Suppose we have a decreasing sequence defined in the following way. First consider a random number generator \(R\) that takes a non-negative integer, \(n\), as input and returns one of \(\{0,1,...,n-1\}\), the choice being made uniformly at random. Now pick some integer \(x_0\) and define a sequence of \(x_i\) by the recurrence relation:
\[x_i = R(x_{i-1}) \qquad i \geq 1\]Clearly the sequence is strictly decreasing. Moreover it has some finite, non-deterministic running time (\(x_i=0\) is an absorbing state). How long do we expect it to run for, given some (large) initial integer seed \(x_0\)?

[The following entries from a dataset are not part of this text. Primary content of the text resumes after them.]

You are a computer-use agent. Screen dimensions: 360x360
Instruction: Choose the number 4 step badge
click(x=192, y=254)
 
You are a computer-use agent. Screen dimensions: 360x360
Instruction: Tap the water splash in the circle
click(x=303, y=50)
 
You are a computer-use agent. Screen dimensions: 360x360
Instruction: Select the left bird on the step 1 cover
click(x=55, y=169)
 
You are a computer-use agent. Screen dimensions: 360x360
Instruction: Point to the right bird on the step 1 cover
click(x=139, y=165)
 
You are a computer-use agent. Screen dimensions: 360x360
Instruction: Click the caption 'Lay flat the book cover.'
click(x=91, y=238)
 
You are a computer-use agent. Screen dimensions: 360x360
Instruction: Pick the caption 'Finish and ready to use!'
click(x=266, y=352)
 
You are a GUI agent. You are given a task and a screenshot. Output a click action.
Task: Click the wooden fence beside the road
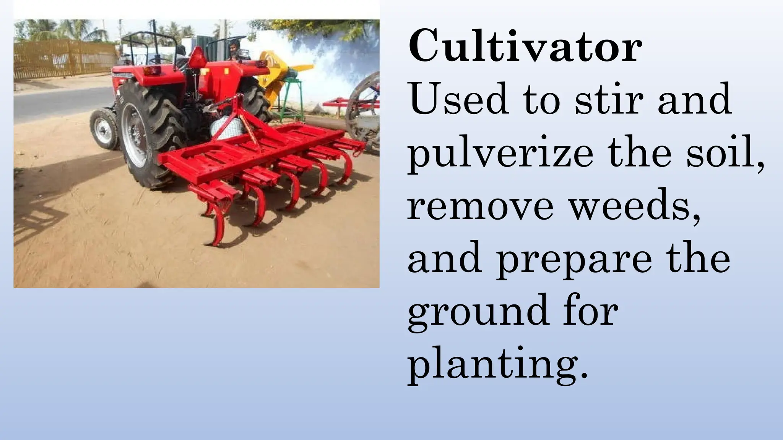(x=65, y=59)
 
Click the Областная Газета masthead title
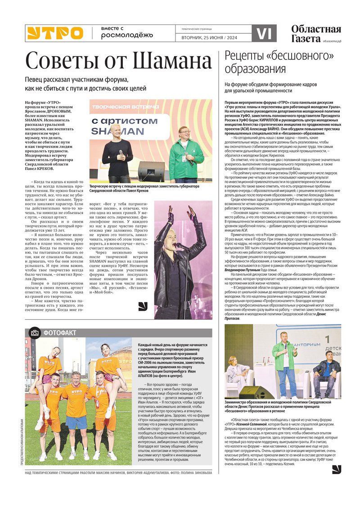click(315, 34)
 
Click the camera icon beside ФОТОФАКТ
click(34, 333)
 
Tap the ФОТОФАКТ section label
click(60, 333)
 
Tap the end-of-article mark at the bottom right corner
click(337, 469)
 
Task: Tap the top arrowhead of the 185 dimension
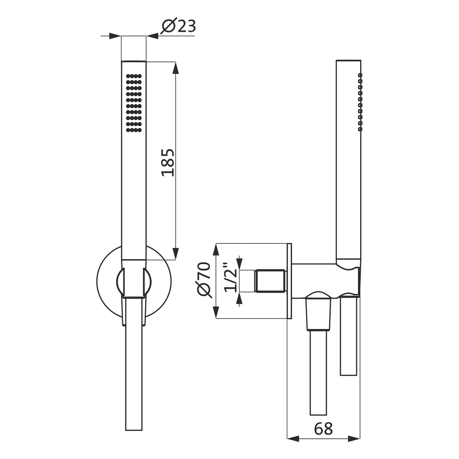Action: click(x=175, y=68)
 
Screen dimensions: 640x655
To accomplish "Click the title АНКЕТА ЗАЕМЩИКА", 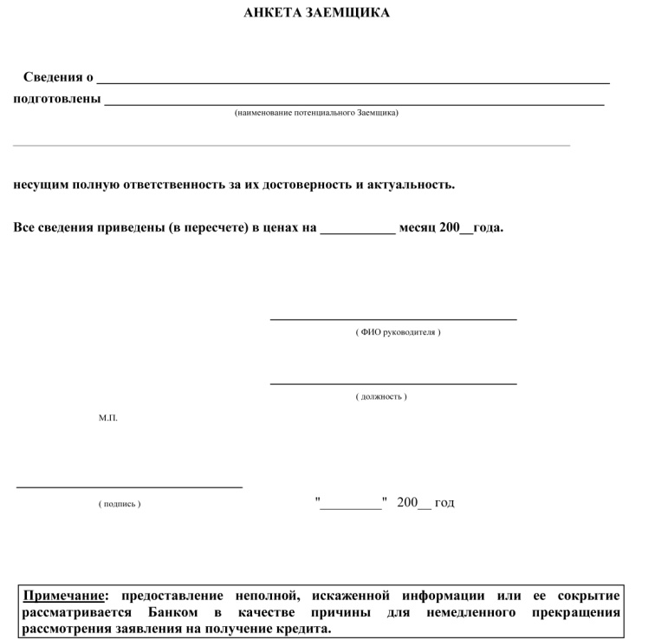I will pyautogui.click(x=316, y=13).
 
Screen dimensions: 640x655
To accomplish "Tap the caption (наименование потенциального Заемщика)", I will pyautogui.click(x=316, y=113).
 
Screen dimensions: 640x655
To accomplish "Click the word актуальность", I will pyautogui.click(x=411, y=185).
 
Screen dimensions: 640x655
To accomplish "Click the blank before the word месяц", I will pyautogui.click(x=357, y=231).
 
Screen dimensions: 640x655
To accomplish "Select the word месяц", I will pyautogui.click(x=418, y=228).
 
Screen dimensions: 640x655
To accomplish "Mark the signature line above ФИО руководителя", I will pyautogui.click(x=393, y=319).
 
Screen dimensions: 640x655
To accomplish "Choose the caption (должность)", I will pyautogui.click(x=381, y=396).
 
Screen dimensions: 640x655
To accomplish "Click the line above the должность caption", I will pyautogui.click(x=393, y=383).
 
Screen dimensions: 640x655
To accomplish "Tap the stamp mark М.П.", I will pyautogui.click(x=108, y=418).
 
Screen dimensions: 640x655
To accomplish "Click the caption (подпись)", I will pyautogui.click(x=120, y=504).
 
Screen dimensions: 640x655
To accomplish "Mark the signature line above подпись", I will pyautogui.click(x=130, y=487).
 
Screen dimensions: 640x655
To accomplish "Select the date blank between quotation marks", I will pyautogui.click(x=351, y=506).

We can solve this fairly rapidly using the tower rule. Let us call \(\mathcal{E}_r\) the expected running time for \(x_{0} = r\). Then
\[\begin{equation} \begin{aligned} \mathcal{E}_{N} &= 1 \cdot \frac{1}{N} + \frac{1}{N} \sum_{k=1}^{N-1} (1 + \mathcal{E}_k) \\ & = 1 + \underbrace{\frac{1}{N} \sum_{k=1}^{N-1} \mathcal{E}_k}_{\mathcal{S}_{N-1}} \end{aligned} \end{equation}\]The labelled term \(S_N\) has a rather simple recursion relation itself,
\[\begin{equation} \begin{aligned} \mathcal{S}_{m-1} &= \frac{1}{m} \sum_{k=1}^{m-1} \mathcal{E}_k \\ &= \frac{1}{m} \mathcal{E}_{m-1} + \frac{m-1}{m} \frac{1}{m-1}\sum_{k=1}^{m-2} \mathcal{E}_k \\ &= \frac{1}{m} (1 + \mathcal{S}_{m-2}) + \frac{m-1}{m} \mathcal{S}_{m-2} \\ \implies \mathcal{S}_{m-1} &= \frac{1}{m} + \mathcal{S}_{m-2} \end{aligned} \end{equation}\]\(\mathcal{S}_1 = \frac{1}{2}\), so we can clearly see that \(\mathcal{S}_m = \sum_{k=2}^{m+1} \frac{1}{k}\) which gives us \(\mathcal{E}_{x_0} = \sum_{k=1}^{x_0} \frac{1}{k}\). For large initial seed this is \(\approx \log(x_0)\).